Decisions made at this point must not be rushed. Time is needed to study, absorb, and totally understand what’s required to implement the most creative ideas — the ideas that will make your website stand out from the crowd.

Use your storyboard as your guide throughout — design, build out, and beyond. Storyboarding helps not only to improve site navigability, but also to develop content and web copy. Furthermore, if you hire a web designer to design your web pages, or a web architect to oversee the entire build out phase, the storyboard will provide them with the details necessary to provide you with exactly what you want.

The author realizes that both layout and design are subjective topics, but to make the best first impression design a stylish page with your content laid out in a logical manner. Use a consistent theme in the colors, styles and fonts throughout your site.

Site Description

If you are designing an extensive website, you need to provide a detailed explanation of workflow, data flow, and other items that may not be readily apparent in your storyboard. That’s where a site description comes into play. A site description explains how the site functions from web page to web page or section to section. This is a must for complex sites, such as websites that include an auction element or websites like 3Com.com or Healthtex.com. That is because oft-times such websites have people who are not intimately familiar with the website’s design elements and infrastructure doing the programming to support the website’s more complex elements.

Website Content

Now is the time to begin thinking about exactly what content you want on your website. What digital art (e.g. photos of products) will be needed? Is there to be written content? If so, who is the author and how will the content be delivered — MS Word, Adobe Acrobat, ASCII text, etc.?

You should have the initial content ready for the designer(s) (which could be you) while the website is still in production mode. This is so you can be sure that your content will work perfectly with the overall design elements when it comes time to launch your website (and when subsequent design and content changes are made thereafter).

“Know your customer” is an oft-used but apt phrase — you must decide on your target market base before embarking on even the early design stage. Here are some reasons why. If your customers are located outside of North America, you will need to place a Comment Tag above the body of your website’s home page declaring your site as a public document. If you omit the Comment Tag your site probably will not be indexed as a public document and no one outside North America will be able to find it. If your niche market has an international base, you must consider how you will provide translations, how you will handle the monetary exchange problems, and how you will deal with shipment issues. After all, it’s the customers for whom you are building your website, right? This is just the tip of the iceberg — do your research so you’ll know the issues you need to address before designing your website.

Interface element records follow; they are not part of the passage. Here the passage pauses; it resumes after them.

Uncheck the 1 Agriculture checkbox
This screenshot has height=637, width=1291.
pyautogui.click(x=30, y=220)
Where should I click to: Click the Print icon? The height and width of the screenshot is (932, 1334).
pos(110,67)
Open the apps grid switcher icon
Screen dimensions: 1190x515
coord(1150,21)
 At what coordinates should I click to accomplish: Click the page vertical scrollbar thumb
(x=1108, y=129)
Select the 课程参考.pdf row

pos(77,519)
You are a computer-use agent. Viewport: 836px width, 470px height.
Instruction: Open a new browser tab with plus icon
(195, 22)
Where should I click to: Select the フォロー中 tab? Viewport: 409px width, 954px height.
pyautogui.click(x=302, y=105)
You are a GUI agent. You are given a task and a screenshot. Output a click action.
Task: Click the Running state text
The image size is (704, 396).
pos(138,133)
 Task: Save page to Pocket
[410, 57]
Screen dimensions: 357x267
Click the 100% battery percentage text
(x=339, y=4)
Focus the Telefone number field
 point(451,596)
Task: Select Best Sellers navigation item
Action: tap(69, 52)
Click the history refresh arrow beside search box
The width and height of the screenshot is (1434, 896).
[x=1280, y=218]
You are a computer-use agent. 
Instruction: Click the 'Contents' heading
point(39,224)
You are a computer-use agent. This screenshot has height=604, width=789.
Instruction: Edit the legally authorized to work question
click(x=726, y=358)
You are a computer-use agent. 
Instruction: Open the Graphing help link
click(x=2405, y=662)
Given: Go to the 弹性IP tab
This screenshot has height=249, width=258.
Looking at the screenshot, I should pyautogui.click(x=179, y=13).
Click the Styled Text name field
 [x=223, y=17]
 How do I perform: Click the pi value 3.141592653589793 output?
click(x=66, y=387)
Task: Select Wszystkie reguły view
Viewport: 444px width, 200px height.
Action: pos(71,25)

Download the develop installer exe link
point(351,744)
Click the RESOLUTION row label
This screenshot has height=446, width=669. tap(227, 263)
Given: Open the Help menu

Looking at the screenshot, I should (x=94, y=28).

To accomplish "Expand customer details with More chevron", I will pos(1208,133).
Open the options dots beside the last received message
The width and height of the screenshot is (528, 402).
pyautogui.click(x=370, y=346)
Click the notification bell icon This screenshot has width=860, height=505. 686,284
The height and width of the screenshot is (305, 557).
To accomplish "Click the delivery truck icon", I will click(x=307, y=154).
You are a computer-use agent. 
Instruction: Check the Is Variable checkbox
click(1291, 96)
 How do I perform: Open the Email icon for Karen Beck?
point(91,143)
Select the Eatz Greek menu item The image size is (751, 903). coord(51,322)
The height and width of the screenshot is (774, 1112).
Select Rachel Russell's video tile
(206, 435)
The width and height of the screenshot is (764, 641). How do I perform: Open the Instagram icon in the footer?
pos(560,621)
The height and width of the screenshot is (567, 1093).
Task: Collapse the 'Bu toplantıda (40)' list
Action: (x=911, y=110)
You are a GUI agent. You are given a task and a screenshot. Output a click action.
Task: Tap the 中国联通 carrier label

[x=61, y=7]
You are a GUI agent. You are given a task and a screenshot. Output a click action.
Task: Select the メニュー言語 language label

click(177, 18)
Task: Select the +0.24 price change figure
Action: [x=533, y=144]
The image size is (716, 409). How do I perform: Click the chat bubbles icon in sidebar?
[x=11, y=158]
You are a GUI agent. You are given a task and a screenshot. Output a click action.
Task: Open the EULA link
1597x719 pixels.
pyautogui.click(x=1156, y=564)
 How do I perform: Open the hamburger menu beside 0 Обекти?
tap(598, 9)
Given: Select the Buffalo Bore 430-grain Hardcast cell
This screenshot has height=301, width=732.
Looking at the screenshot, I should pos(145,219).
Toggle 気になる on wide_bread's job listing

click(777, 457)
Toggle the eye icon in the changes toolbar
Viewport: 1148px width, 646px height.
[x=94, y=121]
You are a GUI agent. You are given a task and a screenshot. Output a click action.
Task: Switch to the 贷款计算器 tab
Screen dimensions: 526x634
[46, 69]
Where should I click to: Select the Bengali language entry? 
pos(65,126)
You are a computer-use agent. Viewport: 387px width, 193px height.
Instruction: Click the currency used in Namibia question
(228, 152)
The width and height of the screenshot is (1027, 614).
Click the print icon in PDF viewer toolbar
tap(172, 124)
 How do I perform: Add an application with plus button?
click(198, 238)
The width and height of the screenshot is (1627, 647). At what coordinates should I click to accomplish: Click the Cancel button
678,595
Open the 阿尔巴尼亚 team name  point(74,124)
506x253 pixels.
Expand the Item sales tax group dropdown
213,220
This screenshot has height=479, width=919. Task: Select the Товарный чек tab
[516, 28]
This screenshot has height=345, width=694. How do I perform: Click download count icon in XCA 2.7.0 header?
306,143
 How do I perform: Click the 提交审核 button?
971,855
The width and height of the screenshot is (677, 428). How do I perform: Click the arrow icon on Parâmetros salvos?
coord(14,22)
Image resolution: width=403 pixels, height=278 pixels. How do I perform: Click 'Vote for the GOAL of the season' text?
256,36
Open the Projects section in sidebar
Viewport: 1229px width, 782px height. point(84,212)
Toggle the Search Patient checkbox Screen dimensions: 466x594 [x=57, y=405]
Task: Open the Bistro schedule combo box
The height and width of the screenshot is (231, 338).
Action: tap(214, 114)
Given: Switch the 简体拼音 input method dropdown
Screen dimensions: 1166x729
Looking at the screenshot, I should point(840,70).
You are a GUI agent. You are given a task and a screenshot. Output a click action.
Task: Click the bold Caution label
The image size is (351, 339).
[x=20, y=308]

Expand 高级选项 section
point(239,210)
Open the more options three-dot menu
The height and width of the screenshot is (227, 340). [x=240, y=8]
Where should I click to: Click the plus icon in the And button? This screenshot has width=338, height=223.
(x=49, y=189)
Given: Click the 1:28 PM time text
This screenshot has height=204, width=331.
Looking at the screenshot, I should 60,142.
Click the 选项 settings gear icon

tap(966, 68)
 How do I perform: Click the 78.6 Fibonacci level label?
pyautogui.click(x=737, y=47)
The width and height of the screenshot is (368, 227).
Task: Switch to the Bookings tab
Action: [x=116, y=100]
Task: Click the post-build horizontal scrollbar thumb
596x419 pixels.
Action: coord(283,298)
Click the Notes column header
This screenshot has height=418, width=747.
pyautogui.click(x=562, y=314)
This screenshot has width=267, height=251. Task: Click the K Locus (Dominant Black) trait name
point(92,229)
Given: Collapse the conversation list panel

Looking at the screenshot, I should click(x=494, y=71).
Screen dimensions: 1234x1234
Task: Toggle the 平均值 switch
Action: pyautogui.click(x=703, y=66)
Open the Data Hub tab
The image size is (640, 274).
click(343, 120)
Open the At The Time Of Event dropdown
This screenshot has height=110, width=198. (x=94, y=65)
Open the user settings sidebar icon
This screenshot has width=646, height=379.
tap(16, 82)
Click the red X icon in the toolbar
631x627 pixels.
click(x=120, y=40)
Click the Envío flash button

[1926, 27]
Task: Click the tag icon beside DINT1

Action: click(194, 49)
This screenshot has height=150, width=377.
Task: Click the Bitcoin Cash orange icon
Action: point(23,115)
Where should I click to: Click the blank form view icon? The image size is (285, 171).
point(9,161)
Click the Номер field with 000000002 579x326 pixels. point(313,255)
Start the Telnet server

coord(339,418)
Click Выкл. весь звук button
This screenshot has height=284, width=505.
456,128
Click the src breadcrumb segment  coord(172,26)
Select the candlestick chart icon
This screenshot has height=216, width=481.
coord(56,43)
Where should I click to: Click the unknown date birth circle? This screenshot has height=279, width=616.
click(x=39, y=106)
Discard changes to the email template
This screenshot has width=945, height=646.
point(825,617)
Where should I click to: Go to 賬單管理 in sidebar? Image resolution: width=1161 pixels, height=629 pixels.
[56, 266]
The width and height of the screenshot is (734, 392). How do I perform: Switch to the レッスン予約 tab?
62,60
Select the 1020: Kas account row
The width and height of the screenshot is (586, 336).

What model will your site emulate — a brochureware site, an online store, an auction site, an advertising, or subscription site? It could even be a combination of one or more of the website models discussed in Chapter 1.

What will drive your potential customers to your website? Your website’s home page must clearly describe what you are offering and why your customers would want it. You must craft your online offering so that the products/services meet the wants and needs of your targeted customer base — just like a conventional business. And like a brick-and-mortar business, you must determine what price the market will bear and what your profit margin will be.